### ABOUT THIS EXERCISE
Leave the pictures aside. Retype exactly the lines from the top of the data below through the one holding "You are a computer-use".

# # #

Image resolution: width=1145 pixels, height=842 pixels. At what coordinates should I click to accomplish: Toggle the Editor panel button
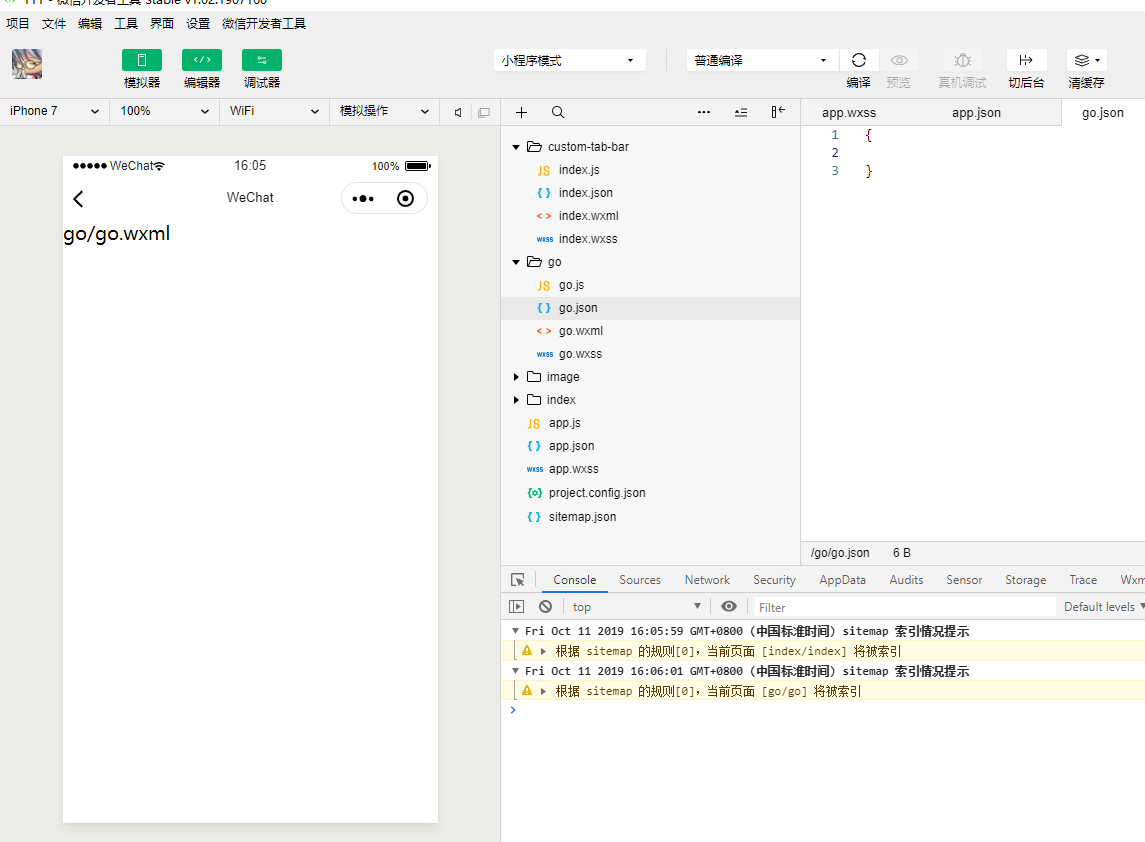pos(201,60)
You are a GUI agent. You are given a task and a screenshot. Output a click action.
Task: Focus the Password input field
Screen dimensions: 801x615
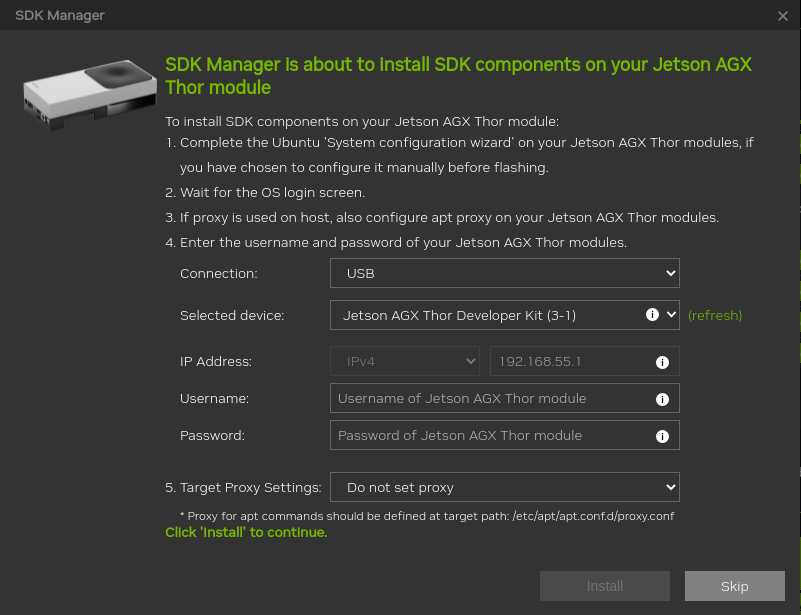pyautogui.click(x=490, y=436)
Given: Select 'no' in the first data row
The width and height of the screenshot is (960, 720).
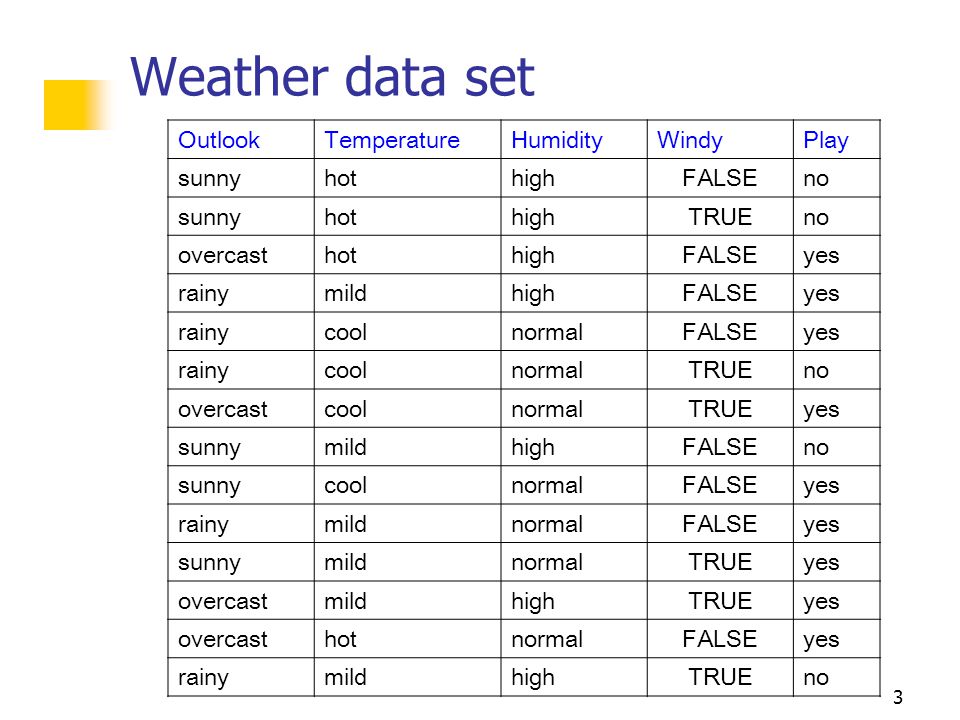Looking at the screenshot, I should tap(816, 179).
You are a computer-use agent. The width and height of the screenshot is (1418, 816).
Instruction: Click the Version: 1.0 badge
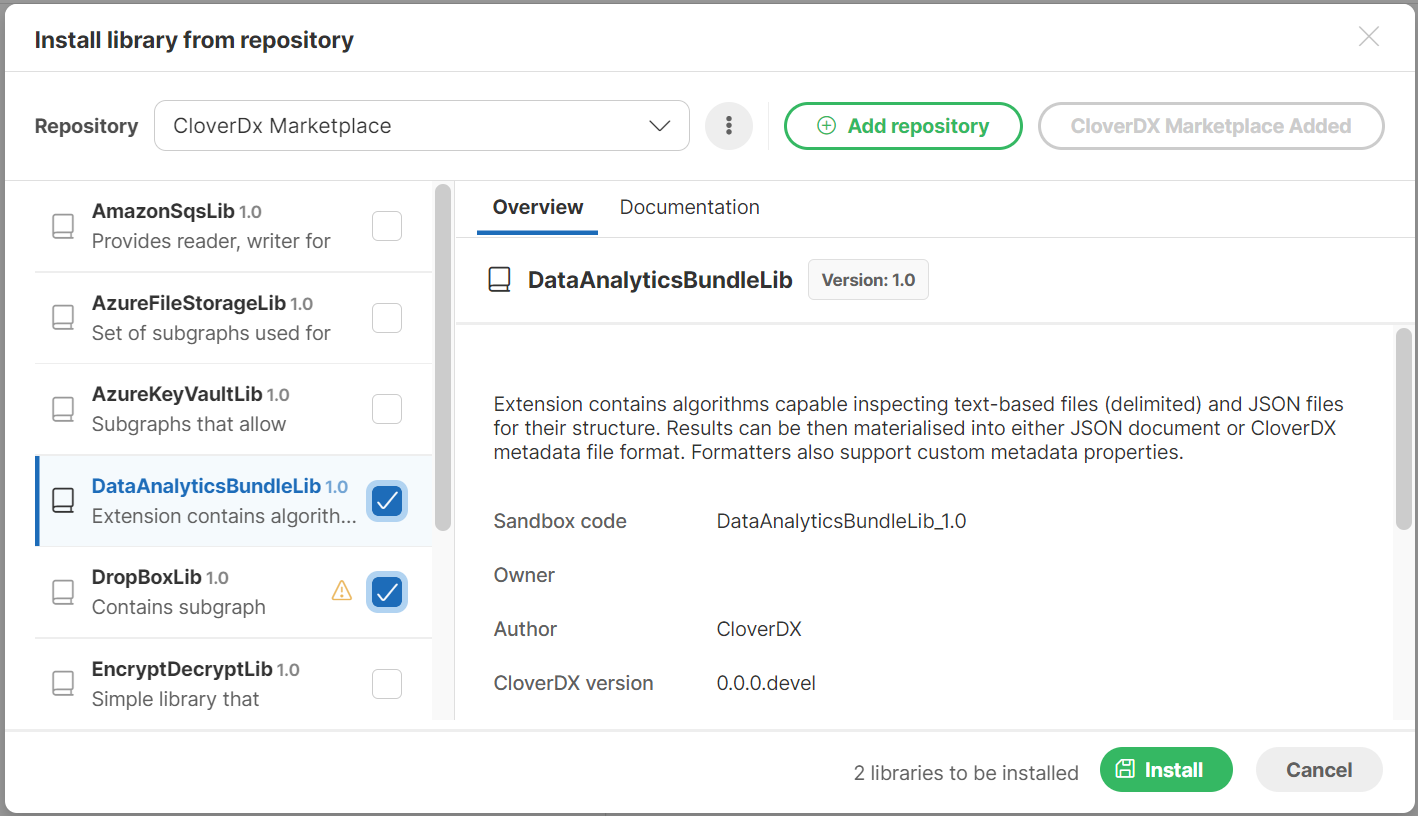pos(867,279)
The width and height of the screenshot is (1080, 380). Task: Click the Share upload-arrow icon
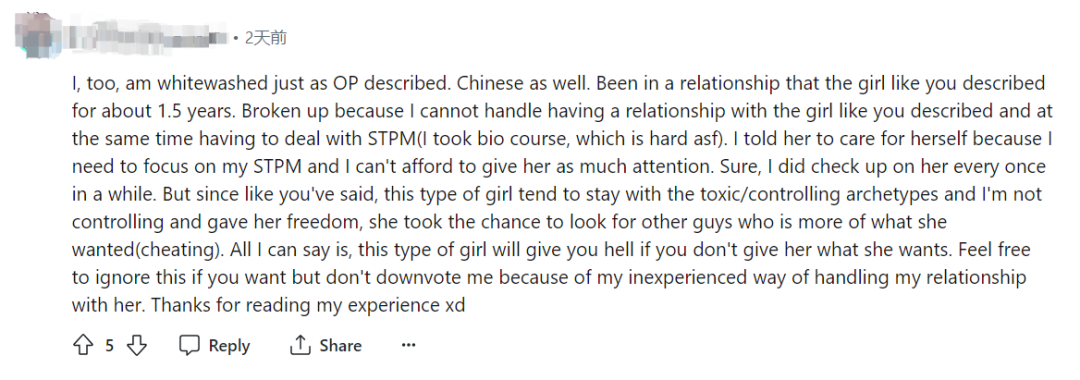pos(300,345)
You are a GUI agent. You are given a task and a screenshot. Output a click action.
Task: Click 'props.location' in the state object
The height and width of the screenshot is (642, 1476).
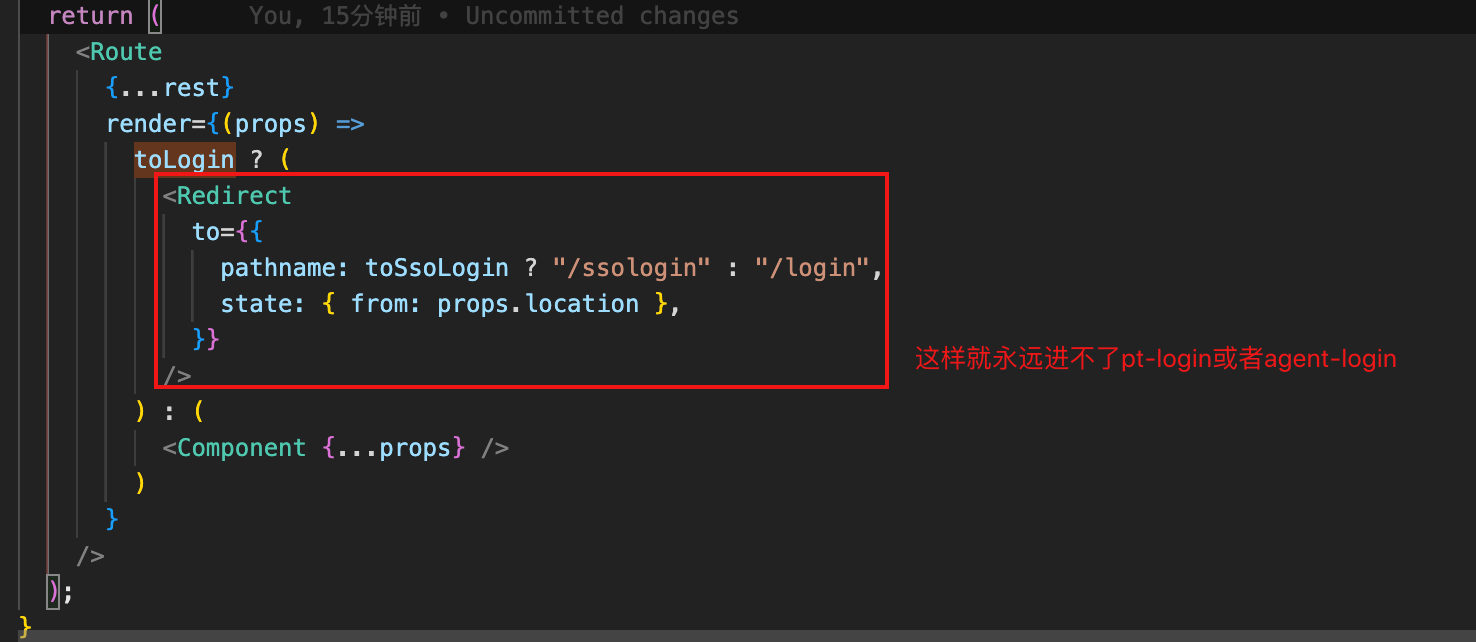coord(538,304)
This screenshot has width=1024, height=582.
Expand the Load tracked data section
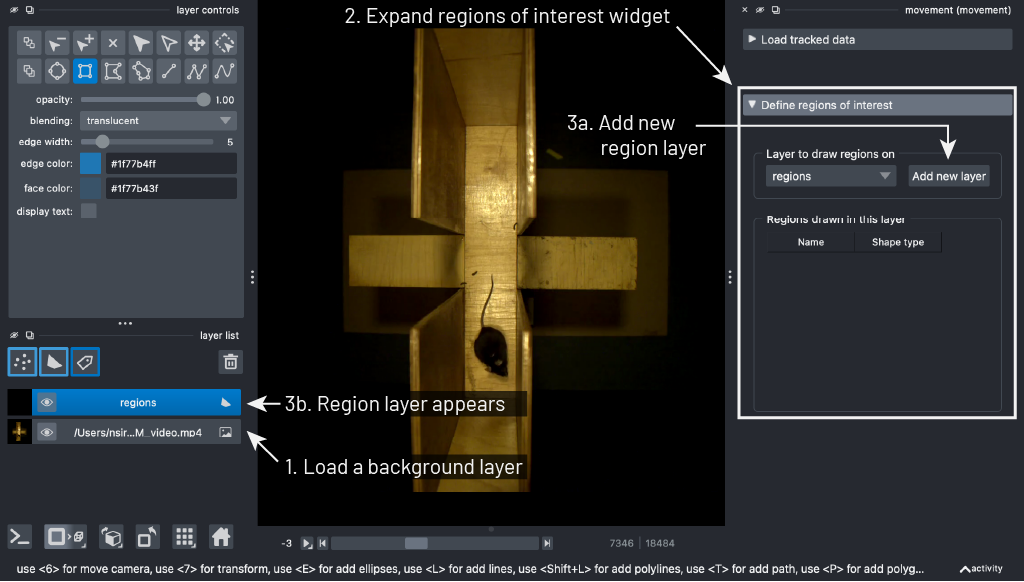pyautogui.click(x=877, y=39)
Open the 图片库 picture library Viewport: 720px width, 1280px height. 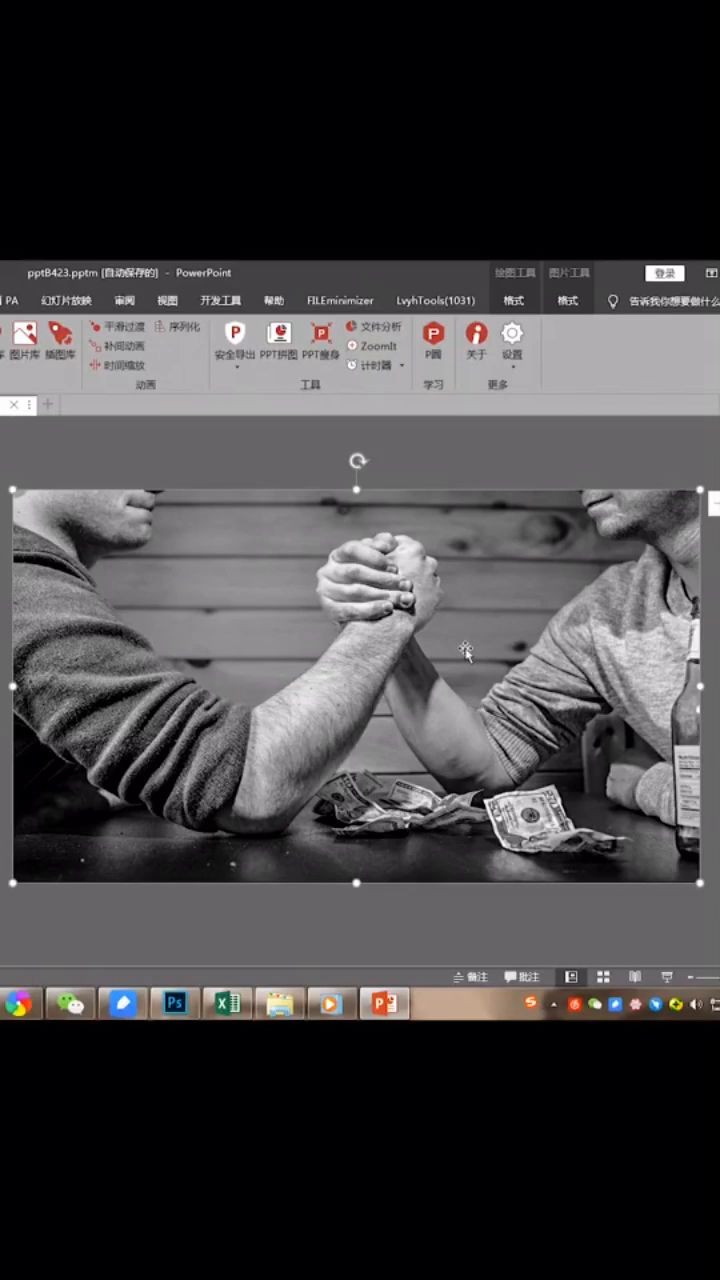click(x=25, y=334)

# # #

### RESULT OF THE EXERCISE
Image resolution: width=1145 pixels, height=842 pixels. At what coordinates should I click to accomplish: Toggle the Editor panel button
pos(201,60)
You are a GUI agent. You are given a task and a screenshot. Output a click action.
Task: Focus the Password input field
Screen dimensions: 801x615
pyautogui.click(x=490, y=436)
Given: Select 'no' in the first data row
The width and height of the screenshot is (960, 720).
Looking at the screenshot, I should tap(816, 179).
You are a computer-use agent. The width and height of the screenshot is (1418, 816).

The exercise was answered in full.